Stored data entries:
• • •

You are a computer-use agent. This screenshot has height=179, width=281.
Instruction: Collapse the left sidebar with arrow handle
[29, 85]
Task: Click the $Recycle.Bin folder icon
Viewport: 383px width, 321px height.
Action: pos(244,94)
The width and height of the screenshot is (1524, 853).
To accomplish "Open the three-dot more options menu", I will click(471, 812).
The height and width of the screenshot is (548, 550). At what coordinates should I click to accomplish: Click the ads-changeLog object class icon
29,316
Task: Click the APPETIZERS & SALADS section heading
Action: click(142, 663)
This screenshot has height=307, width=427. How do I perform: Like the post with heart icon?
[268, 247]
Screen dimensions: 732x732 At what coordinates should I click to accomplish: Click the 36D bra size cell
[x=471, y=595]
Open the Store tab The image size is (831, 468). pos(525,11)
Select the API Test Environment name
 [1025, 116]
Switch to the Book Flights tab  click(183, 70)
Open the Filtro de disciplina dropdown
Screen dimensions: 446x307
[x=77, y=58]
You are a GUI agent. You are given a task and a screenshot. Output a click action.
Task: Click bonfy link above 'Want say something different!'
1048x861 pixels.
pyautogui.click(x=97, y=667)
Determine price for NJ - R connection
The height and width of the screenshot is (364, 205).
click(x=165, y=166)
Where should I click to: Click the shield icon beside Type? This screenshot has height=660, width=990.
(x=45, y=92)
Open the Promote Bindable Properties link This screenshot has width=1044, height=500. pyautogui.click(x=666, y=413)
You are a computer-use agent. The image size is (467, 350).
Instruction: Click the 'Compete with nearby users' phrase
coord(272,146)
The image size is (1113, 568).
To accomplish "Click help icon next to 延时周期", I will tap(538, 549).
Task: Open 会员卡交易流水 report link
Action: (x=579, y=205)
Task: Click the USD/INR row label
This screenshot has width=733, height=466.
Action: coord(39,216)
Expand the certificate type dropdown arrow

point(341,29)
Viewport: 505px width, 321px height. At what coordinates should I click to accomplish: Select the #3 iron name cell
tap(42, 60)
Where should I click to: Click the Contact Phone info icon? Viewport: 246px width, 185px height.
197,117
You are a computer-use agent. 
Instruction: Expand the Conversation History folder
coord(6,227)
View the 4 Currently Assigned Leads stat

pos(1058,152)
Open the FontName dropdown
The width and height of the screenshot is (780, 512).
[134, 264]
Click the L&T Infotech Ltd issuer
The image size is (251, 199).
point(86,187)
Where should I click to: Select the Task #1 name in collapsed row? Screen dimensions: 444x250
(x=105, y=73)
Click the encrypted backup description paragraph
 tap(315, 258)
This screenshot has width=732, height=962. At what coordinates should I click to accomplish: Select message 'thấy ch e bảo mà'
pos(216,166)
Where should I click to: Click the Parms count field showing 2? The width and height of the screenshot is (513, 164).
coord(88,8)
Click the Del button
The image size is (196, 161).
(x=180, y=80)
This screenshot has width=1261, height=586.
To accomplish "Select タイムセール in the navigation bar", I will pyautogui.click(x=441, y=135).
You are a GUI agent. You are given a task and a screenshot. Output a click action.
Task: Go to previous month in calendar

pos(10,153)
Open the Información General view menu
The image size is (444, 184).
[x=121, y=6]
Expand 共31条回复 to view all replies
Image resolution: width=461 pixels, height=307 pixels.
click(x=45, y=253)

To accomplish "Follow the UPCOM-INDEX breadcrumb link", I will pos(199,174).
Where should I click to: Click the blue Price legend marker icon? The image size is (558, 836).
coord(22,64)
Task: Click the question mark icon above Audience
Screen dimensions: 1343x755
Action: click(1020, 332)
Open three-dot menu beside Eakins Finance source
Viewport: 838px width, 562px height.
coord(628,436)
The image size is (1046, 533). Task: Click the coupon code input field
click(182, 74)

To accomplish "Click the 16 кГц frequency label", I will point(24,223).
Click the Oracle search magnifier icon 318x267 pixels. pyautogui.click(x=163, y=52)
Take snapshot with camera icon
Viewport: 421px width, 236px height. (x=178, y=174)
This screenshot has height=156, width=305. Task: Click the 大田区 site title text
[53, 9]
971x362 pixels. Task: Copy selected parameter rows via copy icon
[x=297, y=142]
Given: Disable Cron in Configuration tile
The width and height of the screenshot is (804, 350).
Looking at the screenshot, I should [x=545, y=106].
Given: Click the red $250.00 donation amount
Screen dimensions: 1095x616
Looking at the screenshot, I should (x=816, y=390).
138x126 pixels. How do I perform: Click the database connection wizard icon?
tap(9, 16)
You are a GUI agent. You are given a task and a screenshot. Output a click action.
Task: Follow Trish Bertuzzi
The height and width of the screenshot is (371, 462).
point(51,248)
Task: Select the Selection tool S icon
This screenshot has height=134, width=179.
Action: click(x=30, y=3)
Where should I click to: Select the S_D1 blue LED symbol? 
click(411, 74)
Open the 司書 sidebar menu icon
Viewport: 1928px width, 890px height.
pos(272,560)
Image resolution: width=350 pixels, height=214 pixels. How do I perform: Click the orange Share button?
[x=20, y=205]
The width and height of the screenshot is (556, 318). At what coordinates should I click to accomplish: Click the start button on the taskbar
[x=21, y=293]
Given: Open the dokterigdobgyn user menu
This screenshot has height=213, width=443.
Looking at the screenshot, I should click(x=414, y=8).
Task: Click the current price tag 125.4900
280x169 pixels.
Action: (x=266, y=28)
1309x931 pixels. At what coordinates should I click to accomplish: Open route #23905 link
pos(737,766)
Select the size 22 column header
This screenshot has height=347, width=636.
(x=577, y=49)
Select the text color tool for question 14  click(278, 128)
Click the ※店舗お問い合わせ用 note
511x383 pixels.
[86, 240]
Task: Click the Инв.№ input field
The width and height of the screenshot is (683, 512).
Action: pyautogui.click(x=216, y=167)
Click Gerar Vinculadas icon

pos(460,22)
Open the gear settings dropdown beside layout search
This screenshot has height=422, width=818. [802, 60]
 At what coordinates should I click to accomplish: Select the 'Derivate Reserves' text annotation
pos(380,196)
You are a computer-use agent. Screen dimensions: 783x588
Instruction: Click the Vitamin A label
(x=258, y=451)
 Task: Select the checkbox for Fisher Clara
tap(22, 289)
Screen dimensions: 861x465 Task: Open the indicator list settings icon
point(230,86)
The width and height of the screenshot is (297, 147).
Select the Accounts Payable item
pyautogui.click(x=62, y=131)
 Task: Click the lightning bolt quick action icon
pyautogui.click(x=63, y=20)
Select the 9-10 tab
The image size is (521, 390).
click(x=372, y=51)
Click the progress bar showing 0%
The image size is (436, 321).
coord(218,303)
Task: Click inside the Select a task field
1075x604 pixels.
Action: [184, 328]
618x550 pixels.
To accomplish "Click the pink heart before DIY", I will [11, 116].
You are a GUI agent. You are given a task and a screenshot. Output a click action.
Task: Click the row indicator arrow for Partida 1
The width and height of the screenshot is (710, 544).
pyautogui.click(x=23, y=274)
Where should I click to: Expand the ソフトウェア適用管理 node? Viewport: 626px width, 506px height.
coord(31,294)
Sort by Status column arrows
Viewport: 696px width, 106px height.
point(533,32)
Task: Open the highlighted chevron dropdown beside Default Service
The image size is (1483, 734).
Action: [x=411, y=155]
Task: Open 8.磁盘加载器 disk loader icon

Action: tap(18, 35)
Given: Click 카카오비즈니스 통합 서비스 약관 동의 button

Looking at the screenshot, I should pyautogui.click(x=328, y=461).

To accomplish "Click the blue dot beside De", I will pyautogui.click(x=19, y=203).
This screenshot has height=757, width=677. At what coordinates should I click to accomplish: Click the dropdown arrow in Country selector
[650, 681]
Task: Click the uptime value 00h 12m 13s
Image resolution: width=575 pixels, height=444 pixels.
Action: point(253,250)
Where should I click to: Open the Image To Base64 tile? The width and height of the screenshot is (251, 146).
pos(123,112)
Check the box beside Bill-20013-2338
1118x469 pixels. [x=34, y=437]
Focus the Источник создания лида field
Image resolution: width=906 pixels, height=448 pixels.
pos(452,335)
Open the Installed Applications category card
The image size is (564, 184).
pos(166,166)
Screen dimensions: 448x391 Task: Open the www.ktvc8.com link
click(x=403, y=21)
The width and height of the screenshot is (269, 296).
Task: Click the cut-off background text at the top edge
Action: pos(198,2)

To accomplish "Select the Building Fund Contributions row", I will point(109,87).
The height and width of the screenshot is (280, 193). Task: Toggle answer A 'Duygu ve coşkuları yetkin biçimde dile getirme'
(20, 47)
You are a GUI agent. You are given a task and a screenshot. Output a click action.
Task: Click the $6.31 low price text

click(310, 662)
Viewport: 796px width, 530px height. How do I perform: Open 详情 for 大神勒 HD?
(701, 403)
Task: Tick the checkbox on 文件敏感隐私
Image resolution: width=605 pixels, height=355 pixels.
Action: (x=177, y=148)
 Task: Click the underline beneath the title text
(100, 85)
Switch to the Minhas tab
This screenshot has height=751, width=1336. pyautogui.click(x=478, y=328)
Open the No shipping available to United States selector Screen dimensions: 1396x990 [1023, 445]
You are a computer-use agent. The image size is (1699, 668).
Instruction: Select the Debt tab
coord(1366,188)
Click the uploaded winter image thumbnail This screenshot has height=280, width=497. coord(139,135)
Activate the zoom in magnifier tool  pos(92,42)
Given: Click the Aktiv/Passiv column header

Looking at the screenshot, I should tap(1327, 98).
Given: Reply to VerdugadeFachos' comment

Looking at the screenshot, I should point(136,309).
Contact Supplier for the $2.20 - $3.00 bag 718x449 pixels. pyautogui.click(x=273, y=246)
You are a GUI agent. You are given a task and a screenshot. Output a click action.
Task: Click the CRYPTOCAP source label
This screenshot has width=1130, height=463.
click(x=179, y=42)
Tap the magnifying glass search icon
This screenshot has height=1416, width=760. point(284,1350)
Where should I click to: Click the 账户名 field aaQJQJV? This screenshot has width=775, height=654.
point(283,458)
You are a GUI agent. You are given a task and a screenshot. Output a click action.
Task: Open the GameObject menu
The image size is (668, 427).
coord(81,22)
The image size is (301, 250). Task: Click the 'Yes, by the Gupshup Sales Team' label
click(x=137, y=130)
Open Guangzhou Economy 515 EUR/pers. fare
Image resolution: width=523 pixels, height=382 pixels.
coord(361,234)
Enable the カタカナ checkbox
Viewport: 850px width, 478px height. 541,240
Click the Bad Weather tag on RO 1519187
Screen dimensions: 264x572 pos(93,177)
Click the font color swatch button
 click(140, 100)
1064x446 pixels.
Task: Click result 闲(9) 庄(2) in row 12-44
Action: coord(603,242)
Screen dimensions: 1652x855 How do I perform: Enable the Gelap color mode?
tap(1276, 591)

• • •

● **Assignment**: Search the records for the word "Follow". Copy each line where it appears.

● **Solution to this task**:
To accomplish "Follow the UPCOM-INDEX breadcrumb link", I will pos(199,174).
Task: Follow Trish Bertuzzi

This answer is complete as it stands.